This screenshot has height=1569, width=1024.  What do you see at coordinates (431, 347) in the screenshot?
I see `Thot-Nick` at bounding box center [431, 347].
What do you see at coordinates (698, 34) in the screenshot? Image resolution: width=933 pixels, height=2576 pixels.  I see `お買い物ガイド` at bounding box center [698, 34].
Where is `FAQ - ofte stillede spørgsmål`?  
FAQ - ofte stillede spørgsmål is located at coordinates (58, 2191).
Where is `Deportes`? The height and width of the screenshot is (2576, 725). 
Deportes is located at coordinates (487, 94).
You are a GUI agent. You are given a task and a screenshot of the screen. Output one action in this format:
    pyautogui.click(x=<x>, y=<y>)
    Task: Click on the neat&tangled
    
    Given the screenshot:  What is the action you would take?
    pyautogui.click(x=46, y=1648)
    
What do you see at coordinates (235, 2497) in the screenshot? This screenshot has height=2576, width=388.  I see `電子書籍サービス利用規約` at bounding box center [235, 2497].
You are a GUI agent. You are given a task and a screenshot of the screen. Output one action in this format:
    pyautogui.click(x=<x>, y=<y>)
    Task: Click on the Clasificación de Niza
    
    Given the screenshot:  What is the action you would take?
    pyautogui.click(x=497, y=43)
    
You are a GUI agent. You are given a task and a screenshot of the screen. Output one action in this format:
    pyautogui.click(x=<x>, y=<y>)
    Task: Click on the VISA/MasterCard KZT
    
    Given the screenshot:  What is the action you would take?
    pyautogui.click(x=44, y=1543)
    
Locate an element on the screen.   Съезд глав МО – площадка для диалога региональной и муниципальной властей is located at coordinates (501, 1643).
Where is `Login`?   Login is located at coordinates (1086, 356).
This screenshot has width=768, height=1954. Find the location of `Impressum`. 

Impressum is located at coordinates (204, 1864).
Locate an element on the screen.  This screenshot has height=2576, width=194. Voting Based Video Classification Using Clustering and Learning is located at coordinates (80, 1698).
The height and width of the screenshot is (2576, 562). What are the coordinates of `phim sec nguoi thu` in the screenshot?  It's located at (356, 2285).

### Written request
Reproduce the data above with each occurrence of "GUI agent" changed to "screen assistant" and everything else left unchanged.

### Result of this exercise
This screenshot has height=1569, width=1024.  What do you see at coordinates (431, 347) in the screenshot?
I see `Thot-Nick` at bounding box center [431, 347].
What do you see at coordinates (698, 34) in the screenshot? Image resolution: width=933 pixels, height=2576 pixels.  I see `お買い物ガイド` at bounding box center [698, 34].
Where is `FAQ - ofte stillede spørgsmål`?  
FAQ - ofte stillede spørgsmål is located at coordinates (58, 2191).
Where is `Deportes`? The height and width of the screenshot is (2576, 725). 
Deportes is located at coordinates (487, 94).
You are a screen assistant. You are given a task and a screenshot of the screen. Output one action in this format:
    pyautogui.click(x=<x>, y=<y>)
    Task: Click on the neat&tangled
    
    Given the screenshot:  What is the action you would take?
    pyautogui.click(x=46, y=1648)
    
What do you see at coordinates (235, 2497) in the screenshot? This screenshot has height=2576, width=388.  I see `電子書籍サービス利用規約` at bounding box center [235, 2497].
You are a screen assistant. You are given a task and a screenshot of the screen. Output one action in this format:
    pyautogui.click(x=<x>, y=<y>)
    Task: Click on the Clasificación de Niza
    
    Given the screenshot:  What is the action you would take?
    pyautogui.click(x=497, y=43)
    
You are a screen assistant. You are given a task and a screenshot of the screen. Output one action in this format:
    pyautogui.click(x=<x>, y=<y>)
    Task: Click on the VISA/MasterCard KZT
    
    Given the screenshot:  What is the action you would take?
    pyautogui.click(x=44, y=1543)
    
Locate an element on the screen.   Съезд глав МО – площадка для диалога региональной и муниципальной властей is located at coordinates (501, 1643).
Where is `Login`?   Login is located at coordinates (1086, 356).
This screenshot has width=768, height=1954. Find the location of `Impressum`. 

Impressum is located at coordinates (204, 1864).
Locate an element on the screen.  This screenshot has height=2576, width=194. Voting Based Video Classification Using Clustering and Learning is located at coordinates (80, 1698).
The height and width of the screenshot is (2576, 562). What are the coordinates of `phim sec nguoi thu` in the screenshot?  It's located at (356, 2285).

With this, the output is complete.